Readings for Today
The unlikely prophet. That is how I think of the Samaritan woman. Someone who has an unexpected encounter with Jesus that moves her so much she is able to convince a whole village to accept him as the Messiah, the savior of the world. She is an unlikely prophet for a whole variety of reasons.
First, it was unusual for Jews to interact with Samaritans. Moreover, it was even more unusual to interact with a Samaritan woman. The woman asks, “How can you, a Jew, ask me, a Samaritan woman, for a drink?” In almost parenthetical form, the explanation is given: “For Jews use nothing in common with Samaritans.” Then, there is the fact she has been married five times, and is living with number six. While it is not clear why she was married five times, someone with multiple marriages is not usually a hero of the bible.

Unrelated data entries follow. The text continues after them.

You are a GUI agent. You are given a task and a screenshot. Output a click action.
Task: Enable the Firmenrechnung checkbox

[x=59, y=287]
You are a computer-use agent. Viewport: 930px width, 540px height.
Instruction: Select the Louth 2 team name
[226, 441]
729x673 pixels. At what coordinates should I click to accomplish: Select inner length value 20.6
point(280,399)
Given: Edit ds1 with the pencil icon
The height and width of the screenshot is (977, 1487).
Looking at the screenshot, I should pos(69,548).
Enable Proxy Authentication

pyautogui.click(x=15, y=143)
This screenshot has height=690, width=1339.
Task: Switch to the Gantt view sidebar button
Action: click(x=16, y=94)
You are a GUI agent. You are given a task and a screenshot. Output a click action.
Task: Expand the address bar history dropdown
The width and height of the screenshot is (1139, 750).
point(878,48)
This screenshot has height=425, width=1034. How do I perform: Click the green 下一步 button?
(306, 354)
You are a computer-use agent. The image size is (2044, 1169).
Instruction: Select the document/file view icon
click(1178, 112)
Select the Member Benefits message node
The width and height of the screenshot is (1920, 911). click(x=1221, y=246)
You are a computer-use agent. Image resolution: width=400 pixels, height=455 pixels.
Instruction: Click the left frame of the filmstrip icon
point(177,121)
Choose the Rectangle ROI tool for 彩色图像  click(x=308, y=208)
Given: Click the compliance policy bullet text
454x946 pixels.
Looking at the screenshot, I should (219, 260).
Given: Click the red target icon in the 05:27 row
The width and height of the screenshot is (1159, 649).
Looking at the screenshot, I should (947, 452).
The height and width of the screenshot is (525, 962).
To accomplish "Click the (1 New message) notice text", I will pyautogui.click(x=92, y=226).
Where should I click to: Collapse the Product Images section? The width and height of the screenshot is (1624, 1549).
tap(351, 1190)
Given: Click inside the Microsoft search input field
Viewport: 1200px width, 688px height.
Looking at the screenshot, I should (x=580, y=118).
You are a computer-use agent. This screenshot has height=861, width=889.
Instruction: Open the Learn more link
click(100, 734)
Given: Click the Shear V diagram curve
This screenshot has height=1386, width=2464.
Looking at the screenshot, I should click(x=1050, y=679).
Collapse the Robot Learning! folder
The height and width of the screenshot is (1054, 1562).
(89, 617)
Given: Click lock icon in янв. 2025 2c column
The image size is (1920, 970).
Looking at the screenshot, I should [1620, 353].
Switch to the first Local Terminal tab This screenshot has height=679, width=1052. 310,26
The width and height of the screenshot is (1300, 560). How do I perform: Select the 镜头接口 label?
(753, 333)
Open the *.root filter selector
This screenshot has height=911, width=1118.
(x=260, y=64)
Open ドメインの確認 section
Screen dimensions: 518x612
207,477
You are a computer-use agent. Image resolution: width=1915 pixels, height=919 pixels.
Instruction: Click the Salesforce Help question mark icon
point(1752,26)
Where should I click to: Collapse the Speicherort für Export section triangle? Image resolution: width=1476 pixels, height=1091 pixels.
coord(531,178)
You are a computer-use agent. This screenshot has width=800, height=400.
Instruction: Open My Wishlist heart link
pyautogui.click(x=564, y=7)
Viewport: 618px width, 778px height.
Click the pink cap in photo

When we consider her circumstance, it might be good to think about the Samaritans and the Jews. There is, in the Old Testament, a pretty constant tension between northern Israel, the land of the Samaritans, and southern Israel, the land of the Jews. It begins with the story of Cain and Abel, which can be seen as reflecting the tension between farmers and shepherds. Farmers stayed put, because they planted crops, which occupied a specific geographic location. Shepherds were nomads, needing to move in order that their sheep were able to eat.
We see similar tension in the life of David, a shepherd, who only ruled over the northern kingdom (farmers) for seven of his forty years. And this tension continues between Samaritans, who were indeed foreigners, though similar, and Jews. Jesus surprises not only the woman, but his disciples as well.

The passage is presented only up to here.